Можно утверждать совершенно точно, что первая попытка установить контакт между графом Уорвиком и «Питером» Варбеком была предпринята ночью с 2 на 3 августа, и была предпринята Клеймондом и Уорвиком. Впрочем, как видно из судебных записей пересказанных разговоров, Уорвик абсолютно не понимал, что он влез в грандиозный заговор, квалифицирующийся как государственная измена, влез в тот самый момент, когда согласился с планом захватить Тауэр, хотя и не понимал, что это значит, и зачем это нужно. После того, как Клеймонд внезапно запаниковал и заговорил о предательстве «Питера», Уорвик явно не понявший его слов, продолжал что-то говорить Варбеку через отверстие в полу. Слышал ли его Варбек в принципе — кто знает. Насколько известно, он никогда не отвечал.

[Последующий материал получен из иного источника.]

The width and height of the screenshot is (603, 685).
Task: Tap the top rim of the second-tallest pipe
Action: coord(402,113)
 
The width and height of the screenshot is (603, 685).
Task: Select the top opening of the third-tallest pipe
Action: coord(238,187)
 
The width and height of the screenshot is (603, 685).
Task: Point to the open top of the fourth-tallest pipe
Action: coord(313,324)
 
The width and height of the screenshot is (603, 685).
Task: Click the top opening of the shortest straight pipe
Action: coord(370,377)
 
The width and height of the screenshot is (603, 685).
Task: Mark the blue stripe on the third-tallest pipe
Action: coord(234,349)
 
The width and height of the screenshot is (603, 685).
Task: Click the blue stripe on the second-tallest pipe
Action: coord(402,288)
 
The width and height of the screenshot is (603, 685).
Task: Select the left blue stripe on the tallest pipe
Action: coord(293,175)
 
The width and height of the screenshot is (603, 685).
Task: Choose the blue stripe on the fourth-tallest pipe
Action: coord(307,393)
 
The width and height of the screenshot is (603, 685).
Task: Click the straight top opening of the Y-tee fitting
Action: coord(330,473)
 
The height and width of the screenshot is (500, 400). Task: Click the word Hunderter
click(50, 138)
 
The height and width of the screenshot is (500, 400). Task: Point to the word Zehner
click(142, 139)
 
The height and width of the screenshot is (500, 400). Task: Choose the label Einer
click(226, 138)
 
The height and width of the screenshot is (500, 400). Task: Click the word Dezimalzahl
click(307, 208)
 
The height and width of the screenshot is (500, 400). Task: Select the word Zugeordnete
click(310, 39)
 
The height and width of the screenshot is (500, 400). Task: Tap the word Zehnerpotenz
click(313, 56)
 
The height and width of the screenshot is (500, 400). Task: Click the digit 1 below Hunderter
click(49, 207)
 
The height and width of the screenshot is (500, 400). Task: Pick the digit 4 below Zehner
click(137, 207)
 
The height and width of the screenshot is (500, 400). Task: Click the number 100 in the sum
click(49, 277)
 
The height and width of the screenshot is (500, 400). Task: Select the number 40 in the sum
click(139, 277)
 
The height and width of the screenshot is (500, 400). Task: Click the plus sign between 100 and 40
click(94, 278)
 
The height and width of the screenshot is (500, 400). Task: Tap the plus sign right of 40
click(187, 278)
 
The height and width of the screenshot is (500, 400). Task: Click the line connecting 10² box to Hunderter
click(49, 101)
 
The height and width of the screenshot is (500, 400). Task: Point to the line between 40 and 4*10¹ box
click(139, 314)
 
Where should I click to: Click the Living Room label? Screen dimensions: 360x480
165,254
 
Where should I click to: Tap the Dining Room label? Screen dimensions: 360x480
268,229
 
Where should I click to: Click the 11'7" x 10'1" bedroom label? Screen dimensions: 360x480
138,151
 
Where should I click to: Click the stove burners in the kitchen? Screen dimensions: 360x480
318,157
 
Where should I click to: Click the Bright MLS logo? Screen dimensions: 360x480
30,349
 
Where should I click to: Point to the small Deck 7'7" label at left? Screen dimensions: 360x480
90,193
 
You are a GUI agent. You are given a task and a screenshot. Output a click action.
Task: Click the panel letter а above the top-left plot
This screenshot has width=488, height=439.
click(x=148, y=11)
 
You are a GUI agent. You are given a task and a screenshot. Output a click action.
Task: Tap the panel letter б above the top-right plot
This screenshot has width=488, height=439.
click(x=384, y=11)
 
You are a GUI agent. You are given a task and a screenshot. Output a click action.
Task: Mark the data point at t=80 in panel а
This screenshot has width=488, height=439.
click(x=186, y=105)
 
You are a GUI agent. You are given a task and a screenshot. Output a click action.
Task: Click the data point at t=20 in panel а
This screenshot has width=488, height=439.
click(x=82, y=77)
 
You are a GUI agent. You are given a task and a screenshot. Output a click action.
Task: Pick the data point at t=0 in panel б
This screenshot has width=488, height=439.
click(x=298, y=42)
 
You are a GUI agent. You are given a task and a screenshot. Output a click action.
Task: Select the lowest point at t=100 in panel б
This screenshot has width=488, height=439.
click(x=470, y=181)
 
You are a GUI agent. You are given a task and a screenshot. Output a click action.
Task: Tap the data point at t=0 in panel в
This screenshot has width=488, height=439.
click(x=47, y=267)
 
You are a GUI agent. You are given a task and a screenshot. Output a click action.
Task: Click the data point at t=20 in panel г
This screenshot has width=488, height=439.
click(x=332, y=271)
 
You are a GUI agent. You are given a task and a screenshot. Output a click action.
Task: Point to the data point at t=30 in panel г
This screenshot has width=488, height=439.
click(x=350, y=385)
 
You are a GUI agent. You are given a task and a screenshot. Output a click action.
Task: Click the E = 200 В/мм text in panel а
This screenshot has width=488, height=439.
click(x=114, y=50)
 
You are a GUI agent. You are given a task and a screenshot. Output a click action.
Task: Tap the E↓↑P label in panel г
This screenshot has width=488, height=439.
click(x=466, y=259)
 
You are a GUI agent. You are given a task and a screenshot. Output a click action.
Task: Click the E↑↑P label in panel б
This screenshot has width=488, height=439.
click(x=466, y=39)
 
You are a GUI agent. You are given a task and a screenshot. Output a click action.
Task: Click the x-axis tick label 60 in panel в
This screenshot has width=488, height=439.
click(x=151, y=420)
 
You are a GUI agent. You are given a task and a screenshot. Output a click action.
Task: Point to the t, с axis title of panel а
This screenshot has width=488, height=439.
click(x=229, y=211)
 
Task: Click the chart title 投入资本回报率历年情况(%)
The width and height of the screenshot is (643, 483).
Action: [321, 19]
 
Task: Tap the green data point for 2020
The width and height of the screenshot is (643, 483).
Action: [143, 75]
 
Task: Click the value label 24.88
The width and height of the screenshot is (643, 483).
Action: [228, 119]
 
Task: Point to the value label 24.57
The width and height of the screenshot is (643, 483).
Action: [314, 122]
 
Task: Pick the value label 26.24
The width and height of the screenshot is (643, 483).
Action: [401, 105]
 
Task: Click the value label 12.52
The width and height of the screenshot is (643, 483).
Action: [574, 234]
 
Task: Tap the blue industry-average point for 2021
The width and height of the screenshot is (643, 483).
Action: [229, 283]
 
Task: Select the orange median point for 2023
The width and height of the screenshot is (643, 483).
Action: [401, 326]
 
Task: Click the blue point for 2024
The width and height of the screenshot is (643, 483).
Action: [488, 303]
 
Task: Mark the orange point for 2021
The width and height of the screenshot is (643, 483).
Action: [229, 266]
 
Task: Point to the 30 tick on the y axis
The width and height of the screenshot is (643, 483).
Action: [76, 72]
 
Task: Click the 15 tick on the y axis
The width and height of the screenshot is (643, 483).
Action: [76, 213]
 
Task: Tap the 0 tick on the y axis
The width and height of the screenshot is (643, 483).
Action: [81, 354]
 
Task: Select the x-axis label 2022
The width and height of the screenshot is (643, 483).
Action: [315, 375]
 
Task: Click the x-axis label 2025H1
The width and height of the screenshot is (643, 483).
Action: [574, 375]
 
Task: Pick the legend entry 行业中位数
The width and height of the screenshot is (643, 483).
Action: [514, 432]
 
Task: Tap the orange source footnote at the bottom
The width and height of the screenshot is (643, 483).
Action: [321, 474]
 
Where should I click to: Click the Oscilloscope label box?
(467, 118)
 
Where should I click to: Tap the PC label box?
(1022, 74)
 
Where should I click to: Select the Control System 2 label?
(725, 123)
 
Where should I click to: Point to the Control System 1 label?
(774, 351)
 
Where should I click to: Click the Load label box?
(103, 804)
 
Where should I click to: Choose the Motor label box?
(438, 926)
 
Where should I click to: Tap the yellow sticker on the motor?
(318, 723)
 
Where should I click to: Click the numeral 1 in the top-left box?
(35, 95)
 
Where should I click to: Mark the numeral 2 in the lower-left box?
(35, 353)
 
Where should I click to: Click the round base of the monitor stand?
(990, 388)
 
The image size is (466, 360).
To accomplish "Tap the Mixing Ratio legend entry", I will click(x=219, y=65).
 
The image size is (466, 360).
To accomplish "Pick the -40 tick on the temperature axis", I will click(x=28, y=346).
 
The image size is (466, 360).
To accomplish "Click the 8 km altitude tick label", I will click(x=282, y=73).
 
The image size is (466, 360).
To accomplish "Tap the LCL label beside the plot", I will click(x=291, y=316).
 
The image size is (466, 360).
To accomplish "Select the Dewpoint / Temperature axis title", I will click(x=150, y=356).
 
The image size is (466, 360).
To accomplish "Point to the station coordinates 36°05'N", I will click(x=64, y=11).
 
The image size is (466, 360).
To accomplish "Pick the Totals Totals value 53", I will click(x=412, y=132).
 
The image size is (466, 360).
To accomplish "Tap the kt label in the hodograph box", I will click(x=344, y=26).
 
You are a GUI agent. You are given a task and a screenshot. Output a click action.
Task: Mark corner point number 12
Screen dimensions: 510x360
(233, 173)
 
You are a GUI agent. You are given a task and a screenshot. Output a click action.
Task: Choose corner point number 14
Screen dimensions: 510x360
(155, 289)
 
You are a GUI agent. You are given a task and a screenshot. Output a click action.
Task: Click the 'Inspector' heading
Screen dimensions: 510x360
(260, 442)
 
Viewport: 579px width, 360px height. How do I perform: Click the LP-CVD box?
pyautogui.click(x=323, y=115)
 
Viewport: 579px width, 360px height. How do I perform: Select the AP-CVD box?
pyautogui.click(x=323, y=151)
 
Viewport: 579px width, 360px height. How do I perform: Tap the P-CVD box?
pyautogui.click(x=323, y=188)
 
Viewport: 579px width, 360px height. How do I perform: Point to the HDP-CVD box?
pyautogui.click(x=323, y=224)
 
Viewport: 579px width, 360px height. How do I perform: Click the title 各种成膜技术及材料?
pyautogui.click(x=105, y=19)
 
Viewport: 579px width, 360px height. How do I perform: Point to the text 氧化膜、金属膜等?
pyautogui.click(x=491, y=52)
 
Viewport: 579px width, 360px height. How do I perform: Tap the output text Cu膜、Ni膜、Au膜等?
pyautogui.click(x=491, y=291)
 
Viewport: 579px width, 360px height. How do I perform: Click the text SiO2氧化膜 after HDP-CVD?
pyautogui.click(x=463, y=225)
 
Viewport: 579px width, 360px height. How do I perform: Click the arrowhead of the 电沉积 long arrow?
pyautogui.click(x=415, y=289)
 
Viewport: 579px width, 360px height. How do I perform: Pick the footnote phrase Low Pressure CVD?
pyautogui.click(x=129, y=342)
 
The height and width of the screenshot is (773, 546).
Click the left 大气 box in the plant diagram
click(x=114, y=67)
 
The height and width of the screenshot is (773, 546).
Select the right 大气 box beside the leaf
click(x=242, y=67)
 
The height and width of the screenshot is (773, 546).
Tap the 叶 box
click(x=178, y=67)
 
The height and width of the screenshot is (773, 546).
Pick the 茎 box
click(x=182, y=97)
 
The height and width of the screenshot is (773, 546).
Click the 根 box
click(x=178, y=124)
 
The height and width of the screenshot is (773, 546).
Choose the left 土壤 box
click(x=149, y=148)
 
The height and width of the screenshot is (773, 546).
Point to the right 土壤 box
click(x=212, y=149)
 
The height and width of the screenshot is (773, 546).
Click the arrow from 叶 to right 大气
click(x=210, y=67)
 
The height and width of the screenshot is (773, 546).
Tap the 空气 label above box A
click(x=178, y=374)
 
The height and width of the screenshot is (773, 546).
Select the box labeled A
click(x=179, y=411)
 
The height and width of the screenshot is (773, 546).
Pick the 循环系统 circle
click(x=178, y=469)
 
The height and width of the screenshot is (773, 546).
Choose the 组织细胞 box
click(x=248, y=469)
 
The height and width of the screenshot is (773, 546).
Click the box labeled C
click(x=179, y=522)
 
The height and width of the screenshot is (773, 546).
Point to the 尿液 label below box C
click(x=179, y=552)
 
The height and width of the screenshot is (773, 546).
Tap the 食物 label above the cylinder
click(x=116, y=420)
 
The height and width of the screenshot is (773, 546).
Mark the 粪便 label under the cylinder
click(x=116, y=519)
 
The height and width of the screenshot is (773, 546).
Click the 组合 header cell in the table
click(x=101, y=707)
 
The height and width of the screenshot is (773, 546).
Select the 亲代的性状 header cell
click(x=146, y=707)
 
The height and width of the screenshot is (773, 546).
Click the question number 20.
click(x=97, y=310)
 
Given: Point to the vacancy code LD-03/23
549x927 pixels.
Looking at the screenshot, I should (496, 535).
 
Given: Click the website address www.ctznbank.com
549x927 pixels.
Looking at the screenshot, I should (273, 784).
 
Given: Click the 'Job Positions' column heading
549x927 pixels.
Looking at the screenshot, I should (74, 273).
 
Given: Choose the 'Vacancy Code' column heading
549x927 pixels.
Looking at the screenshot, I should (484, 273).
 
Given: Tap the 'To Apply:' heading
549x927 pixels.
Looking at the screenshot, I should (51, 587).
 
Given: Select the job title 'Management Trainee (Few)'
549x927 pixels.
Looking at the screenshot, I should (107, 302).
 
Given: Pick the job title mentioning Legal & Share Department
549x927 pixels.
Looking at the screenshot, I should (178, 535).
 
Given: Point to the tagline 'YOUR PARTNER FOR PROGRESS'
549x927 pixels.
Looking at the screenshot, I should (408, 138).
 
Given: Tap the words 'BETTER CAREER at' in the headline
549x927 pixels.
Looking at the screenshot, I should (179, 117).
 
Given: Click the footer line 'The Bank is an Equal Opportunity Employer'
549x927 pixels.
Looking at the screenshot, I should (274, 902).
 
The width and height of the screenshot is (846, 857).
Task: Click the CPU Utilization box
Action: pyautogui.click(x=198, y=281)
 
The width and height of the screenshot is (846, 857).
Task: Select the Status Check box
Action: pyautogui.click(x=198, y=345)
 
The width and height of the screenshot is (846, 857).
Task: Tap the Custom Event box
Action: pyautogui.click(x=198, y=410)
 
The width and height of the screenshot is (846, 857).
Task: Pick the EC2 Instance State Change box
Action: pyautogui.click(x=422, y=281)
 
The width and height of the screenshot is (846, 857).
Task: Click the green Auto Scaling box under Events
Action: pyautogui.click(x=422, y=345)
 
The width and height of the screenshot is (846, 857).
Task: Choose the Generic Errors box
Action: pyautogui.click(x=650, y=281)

Одновременно, вокруг Варбека плелась своя схема. Его капеллан, около 2 августа, срезал несколько серебряных наконечников со своей мантии, и дал их стражнику Стрэнджуэю, предупредив, что если кто-то из навещающих Варбека покажет такой же наконечник, то это «наш человек». Таким человеком был лондонский джентльмен Люк Лонгфорд, приславший Варбеку 4 августа длинную белую веревку, при помощи которой тот мог передавать и получать всякие нужности через окно от заговорщиков — ведь окно было со стороны воды, и просто перебросить что-то через него было бы невозможно. В тот же день, Уолтер Блюэт передал Варбеку молоток, чтобы сбить кандалы, и пилку, чтобы перепилить решетки. Насколько Варбек участвовал во всем этом? Кто его знает. Анна Ро удивляется, насколько мало существует доказательств вовлечённости Варбека в происходящее. Писал ли именно он два письма, о которых известно? Передавал ли именно он книгу шифров брату лорда Одли? Ро также отмечает, что граф Уорвик и Клеймонд говорили раз за разом через отверстие в полу “Be of good cheer and comfort”[131] — оборот, который использовался тогда при обращении к больным и умирающим.